Even before proceeding with the right strategy for venturing into intraday trading India, you need to understand the best broker and their fees for your transactions. This is because you will have to make multiple trades in a day and hence, high fees could take a toll on your final returns. 

Other important aspects to consider in the intraday trading India include the following- 

    • Select the liquid stocks – Opting for day trading means that you need to square off the values before the end of the day. As a result, if you buy stocks that lack liquidity then you may not be able to sell the same when you exit at the end of the day. Therefore, you need to trade only in the liquid stocks. This helps you to earn profits
  • Research on your options – The potential for earning profits is high in the case of intraday trading India. So, before starting with the trades, make a clear image of the same before moving in on the shares that you need to trade in. The best idea is to start with the stocks that you understand. 

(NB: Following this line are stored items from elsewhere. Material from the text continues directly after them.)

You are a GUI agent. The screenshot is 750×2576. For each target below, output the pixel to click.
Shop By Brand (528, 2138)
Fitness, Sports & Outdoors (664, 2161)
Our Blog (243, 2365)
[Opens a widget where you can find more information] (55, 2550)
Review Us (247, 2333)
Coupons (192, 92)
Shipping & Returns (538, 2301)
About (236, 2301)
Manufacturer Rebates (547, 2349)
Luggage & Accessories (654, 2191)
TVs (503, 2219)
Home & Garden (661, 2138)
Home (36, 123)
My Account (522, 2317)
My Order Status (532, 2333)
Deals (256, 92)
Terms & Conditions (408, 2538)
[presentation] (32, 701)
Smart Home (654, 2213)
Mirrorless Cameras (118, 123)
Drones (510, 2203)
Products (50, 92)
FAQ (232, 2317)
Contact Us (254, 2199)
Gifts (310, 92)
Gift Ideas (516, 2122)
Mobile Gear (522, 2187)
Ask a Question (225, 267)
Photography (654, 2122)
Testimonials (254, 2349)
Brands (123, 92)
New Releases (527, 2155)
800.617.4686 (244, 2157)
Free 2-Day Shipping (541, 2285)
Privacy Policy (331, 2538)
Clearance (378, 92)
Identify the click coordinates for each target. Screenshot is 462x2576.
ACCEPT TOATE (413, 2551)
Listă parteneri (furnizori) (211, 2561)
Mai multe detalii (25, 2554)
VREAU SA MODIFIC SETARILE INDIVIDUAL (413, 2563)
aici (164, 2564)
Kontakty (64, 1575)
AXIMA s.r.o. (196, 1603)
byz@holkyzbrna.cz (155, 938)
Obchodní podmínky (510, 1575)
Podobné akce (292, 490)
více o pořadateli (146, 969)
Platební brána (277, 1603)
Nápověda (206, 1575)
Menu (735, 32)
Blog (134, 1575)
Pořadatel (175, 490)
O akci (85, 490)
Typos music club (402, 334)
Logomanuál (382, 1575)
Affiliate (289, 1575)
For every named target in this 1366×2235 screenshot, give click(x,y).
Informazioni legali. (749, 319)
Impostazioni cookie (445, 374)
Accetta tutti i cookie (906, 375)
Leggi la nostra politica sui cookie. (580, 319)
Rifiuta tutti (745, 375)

  • Choose stocks that trend – Price movements can occur through various reasons. On the other hand, some of the stocks that mirror the movements of broad indices. It is important to note that some of the stocks have no fixed pattern and hence must be dealt with caution. 
  • Set a stop loss target – Brokerages provide substantial leverage for intraday trading India. This boosts your chances of earning profits or loss. Therefore, it is vital to decide a limit of stop loss. This automatically cuts down your position as soon as the share prices fall below certain limit.